Hi all,
I may not have good understanding of power analysis so far. But I'm trying to run a power analysis to see what sample size would give significant success result. The logistic model looks as below approximately.
P(success)= b0+b1*Treatment+b2*Time + b3* Treatment | Time + B4* Others.
Treatment is binary.
Time is ordinal six time points 0, 1, 2, 3, 4, 5.
Others are any other categorical (essentially binary) variables.
If I wanted to do test at significant level 0.5 and power 0.8, how should I interpret the output from the code below? Thank you!
proc power;
logistic
vardist("Success") = BINOMIAL (0.5, 1)
vardist("Treatment") = binomial(0.5, 1)
vardist("time") = ordinal((0 1 3 4 5):(0 0.1 0.2 0.3 0.4))
testpredictor = "Success"
covariates = "Treatment"|"time"
responseprob = 0.4 0.5 0.6 .07
testoddsratio = 1.4
alpha = 0.05
power = 0.8
ntotal = .;
run;
Are you asking how to interpret this part of the result?
Computed N Total | |||
---|---|---|---|
Index | Response Prob | Actual Power | N Total |
1 | 0.40 | 0.800 | 1160 |
2 | 0.50 | 0.800 | 1114 |
3 | 0.60 | 0.800 | 1160 |
4 | 0.07 | 0.800 | 4242 |
First, I suspect that you might have meant to use
responseprob = 0.4 0.5 0.6 0.7
instead of the actual
responseprob = 0.4 0.5 0.6 .07
Since you provided 4 options for responseprob you have an ntotal sample size calculated for each one.
If the actual responseprob value comes in close to 0.4 then you need a sample size around 1160 and so on for each responseprob value.
If you are asking why the last value had an Ntotal of 4242, much larger than the others, it is because of the probable typo of .07 where you may have intended 0.7 . A lower probability of a response means that you need a larger sample to the needed number of "successes"
Are you asking how to interpret this part of the result?
Computed N Total | |||
---|---|---|---|
Index | Response Prob | Actual Power | N Total |
1 | 0.40 | 0.800 | 1160 |
2 | 0.50 | 0.800 | 1114 |
3 | 0.60 | 0.800 | 1160 |
4 | 0.07 | 0.800 | 4242 |
First, I suspect that you might have meant to use
responseprob = 0.4 0.5 0.6 0.7
instead of the actual
responseprob = 0.4 0.5 0.6 .07
Since you provided 4 options for responseprob you have an ntotal sample size calculated for each one.
If the actual responseprob value comes in close to 0.4 then you need a sample size around 1160 and so on for each responseprob value.
If you are asking why the last value had an Ntotal of 4242, much larger than the others, it is because of the probable typo of .07 where you may have intended 0.7 . A lower probability of a response means that you need a larger sample to the needed number of "successes"
Thanks, Ballard!
The interpretation is very helpful! Yes, I meant to use
responseprob = 0.4 0.5 0.6 0.7
Further questions I have are
1. Do the binary outcome variable and any binary covariates need to be set up as binomial(0.5, 1)?
2. I currently have vardist("time") = ordinal((0 1 3 4 5):(0 0.1 0.2 0.3 0.4)) even though there are six time points.

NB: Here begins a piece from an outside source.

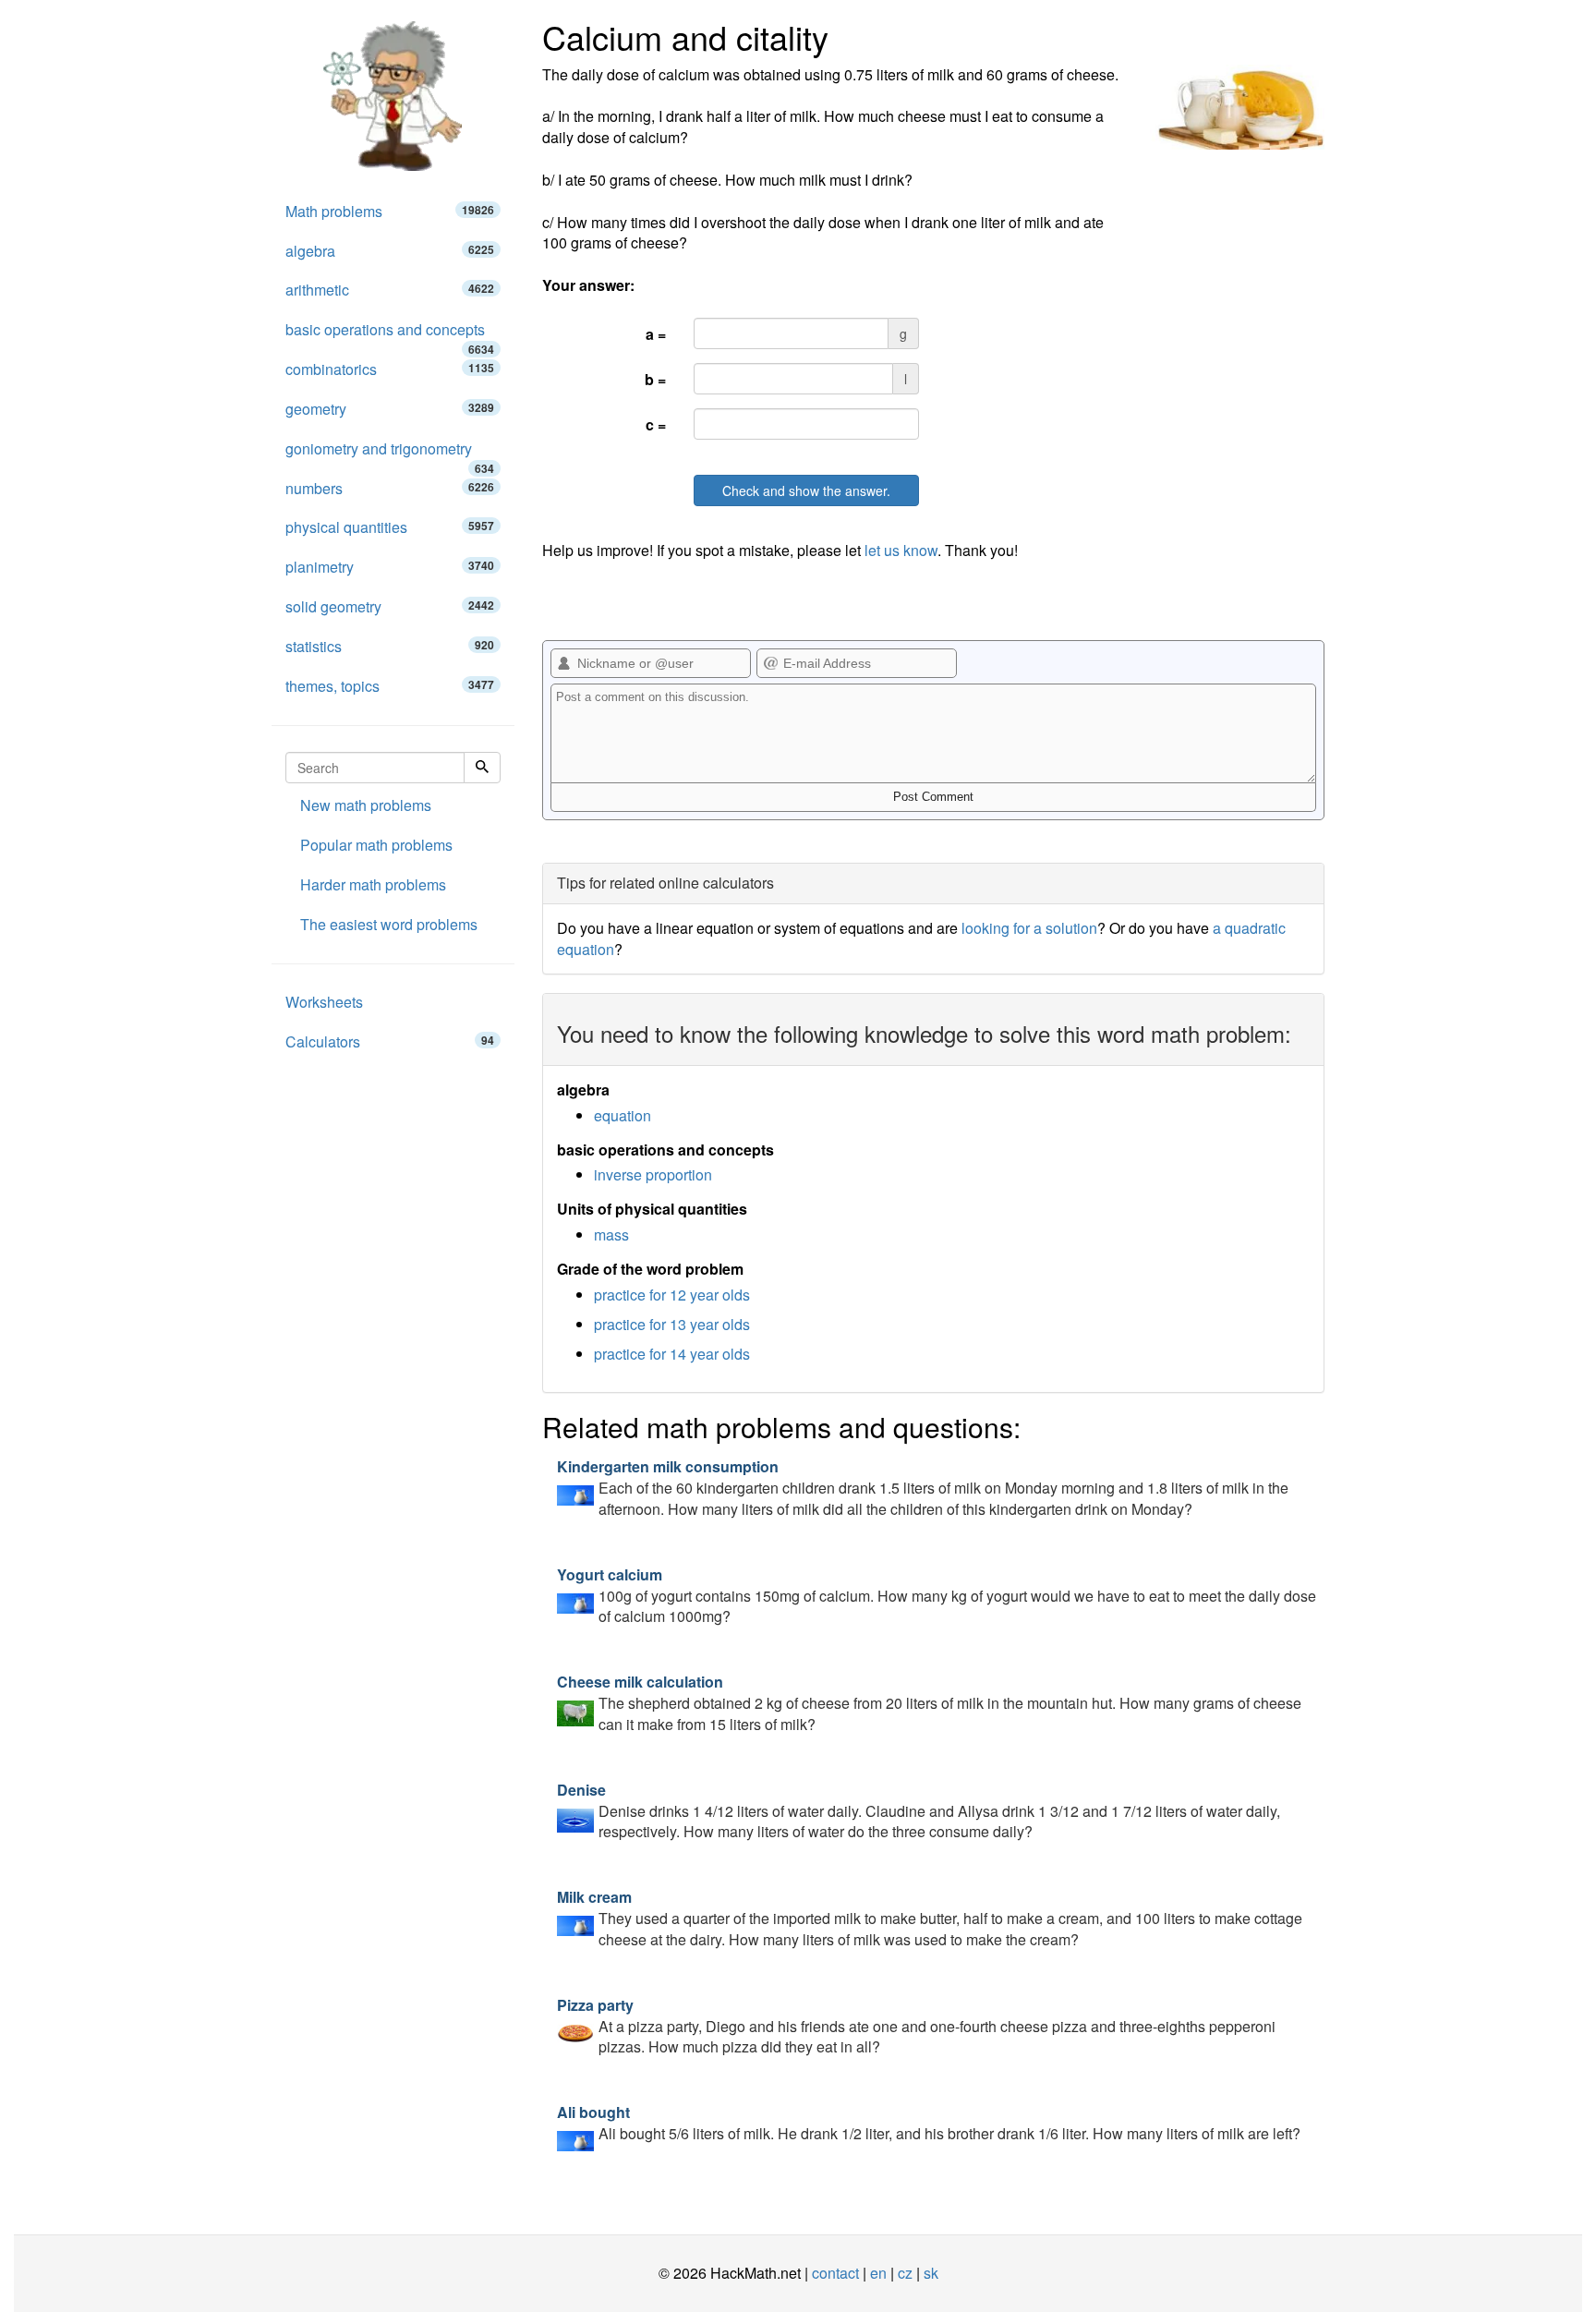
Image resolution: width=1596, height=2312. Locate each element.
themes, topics (389, 685)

I meant to skip the third time point (time =2). If I have all six time points and use vardist("time") = ordinal((0 1 2 3 4 5):(0 0.1 0 0.2 0.3 0.4)), does it mean the same thing as vardist("time") = ordinal((0 1 3 4 5):(0 0.1 0.2 0.3 0.4)) ? How would interpretation be different if I use vardist("time") = ordinal((0 1 3 4 5):(0 0.2 0.1 0.3 0.4)) ?
3. I believe that the current code setup only considers power of using Treatment and Time only. If I wanted to add additional covariates, I just need to include additional vardist. For example, to add the female indicator (gender effect) in the power analysis, I am thinking the code below. Am I correct?
proc power;
logistic
vardist("Success") = BINOMIAL (0.5, 1)
vardist("Treatment") = binomial(0.5, 1)
vardist("Female")=binomial(0.5,1)
vardist("time") = ordinal((0 1 3 4 5):(0 0.1 0.2 0.3 0.4))
testpredictor = "Success"
covariates = "Treatment"|"time" "Female"
responseprob = 0.4 0.5 0.6 .07
testoddsratio = 1.4
alpha = 0.05
power = 0.8
ntotal = .;
run;
Thanks a lot!
I'm going to provide a fairly generic answer to the "does this <version of option> mean the same as <different setting of option>": Try it and see.
The distribution options for Ordinal, Beta, Binomial, Exponential, Gamma etc can be any valid set of values. The values should reflect something related to your data if known (or suspected) to be similar to some values such as from reading other research. Consider that if there are three somewhat similar studies and they reported response rates for similar populations (right-handed men with brown hair) like .35, .40 and .375 and you are also going to survey right-handed men with brown hair then a response rate in that .35 to .40 would be similar. So if research showed those studies also had a binomial distribution of some characteristic with with a p of .2 and you are using the same item then you might use a binomial(.2,n).
If you don't have such information then IF you use Binomial then a p of .5 tends to be the least sensitive and would tend to increase the required sample for a given power. Other parameters might be chosen for other suspected distributions.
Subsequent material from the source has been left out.